И тем не менее Пастернак был единственным из «московских» поэтов, кого признавали в Ленинграде 1950—1960-х. Лосев неоднократно вспоминает анекдот о ленинградском поэте, вернувшемся из Москвы (на это место подставляется то Бродский, то Найман), у которого спрашивают: «Новые стихи привез?», и когда тот начинает читать, обрывают: «Да не свои, Пастернака». И чтобы поставить точку на «пастернаковской» теме (но не на оппозиции столиц): в забавном рассказе о визите молодых ленинградских поэтов в зимнее Переделкино есть одна характерная проговорка: Лосев с показательной для ленинградцев, но, кажется, бессознательной grammar nazi отмечает просторечие, неправильные ударения московского классика (все эти «польта» и «звонит»).

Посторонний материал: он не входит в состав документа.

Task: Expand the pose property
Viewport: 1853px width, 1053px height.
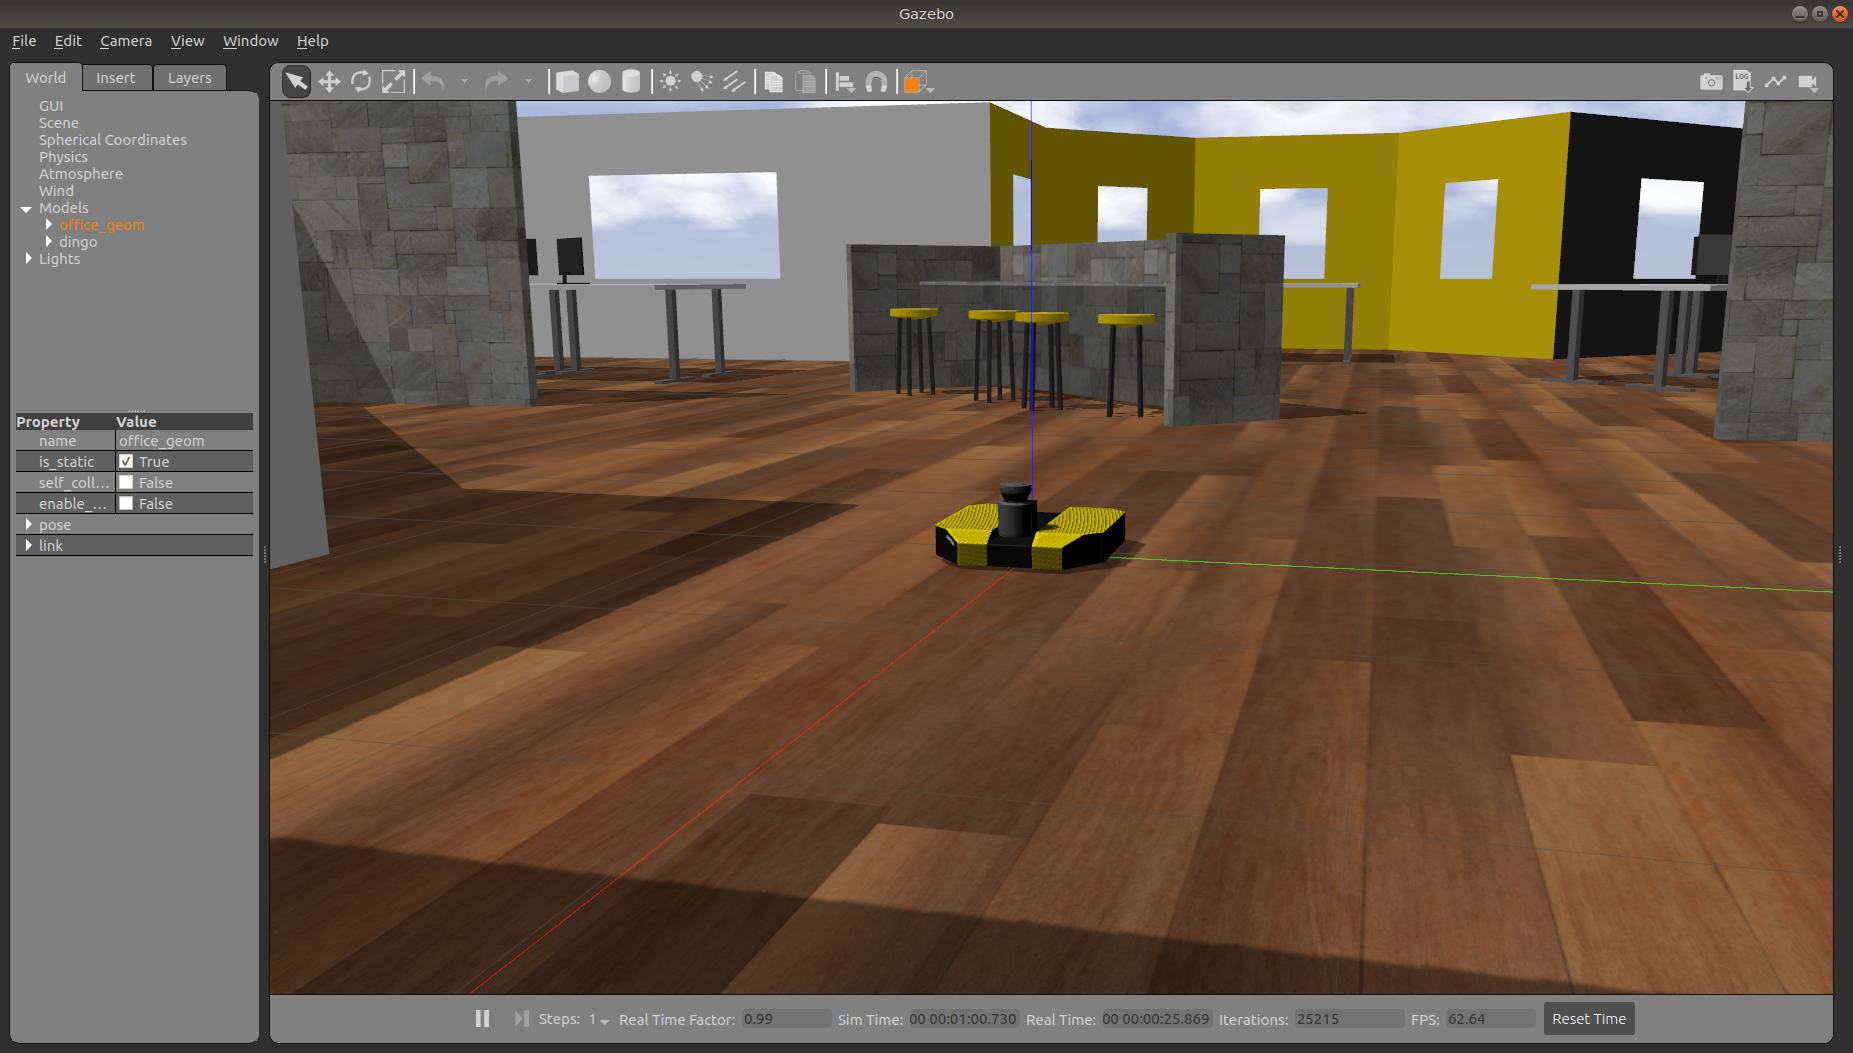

Последний — московский раздел мемуарной книги, очевидно, выделен: это в буквальном смысле «другая история», заведомо оппонирующая цельному контексту «Меандра»; это, повторим, памфлет, «подневные записки» «потерпевшей стороны», названные по «титулу» милицейского заявления:
«И.о. начальника отдела милиции "Аэропорт" г. ... —
выводил я в правом верхнем углу каждого заявления, —
Москвы от Лосеффа Л.В.,
в таком вот диком склонении приходилось писать свое имя, транслитерируя с американского паспорта».
Кроме бюрократического склонения у этой «Москвы» есть еще один смысл: «В голове крутилось из моего старого стихотворения: "В грязноватом поезде татарском подъезжаю к городу Москвы". Возвращаясь из Ульяновска, я по совету Ковенчука прислушался к хрипу вагонного репродуктора, и правда, оттуда трещало: "Граждане пассажиры, поезд прибывает в столицу нашей родины, город Москвы". Ы как падежное окончание норовит заменить собой другие с ордынских времен. "Из гласных, идущих горлом, выбери "ы", придуманное монголом"».
Иными словами, «Москвы» здесь — чужое слово. Этот восточный город, «придуманный монголом» и с ордынских времен живущий по ордынским законам, «выставит» пришельца с «западной стороны», тот никогда не станет здесь своим и всегда будет «стороной потерпевшей». Можно пойти дальше, абстрагируя криминальный сюжет в притчу о безвозвратно потерянном наследстве, но, кажется, это претит сдержанно-иронической интонации мемуариста: Лосев, надо думать, никогда бы не впал в ламентации вроде «России, которую мы потеряли». Те записи, которые касаются не криминальной истории, но литературной ситуации, создают ощущение доброжелательно-отстраненного наблюдателя, американского профессора Пнина — растерянного и скептического одновременно. Он с одинаковым вежливым участием фиксирует новые издательства и старые толстожурнальные редакции, походя отмечая их реликтовое «экономическое основание». Он сравнивает места, которые знает по памяти, с их нынешним состоянием. Иногда оказывается, что память сдвигает «противоположные стороны» улицы и «превращает острые углы в прямые».
И все же, если говорить о настоящей эмоциональной инерции этой «Москвы от Лосеффа», то она задана в стихах на смерть Вл. Уфлянда, завершающих третий раздел «Меандра» и фактически предваряющих четвертый — памфлетный. Статья, посвященная другу ленинградской юности, называется «Живое тепло», последние ее строки про «край кистеней и заточек» предсказывают криминальный сюжет московской главы.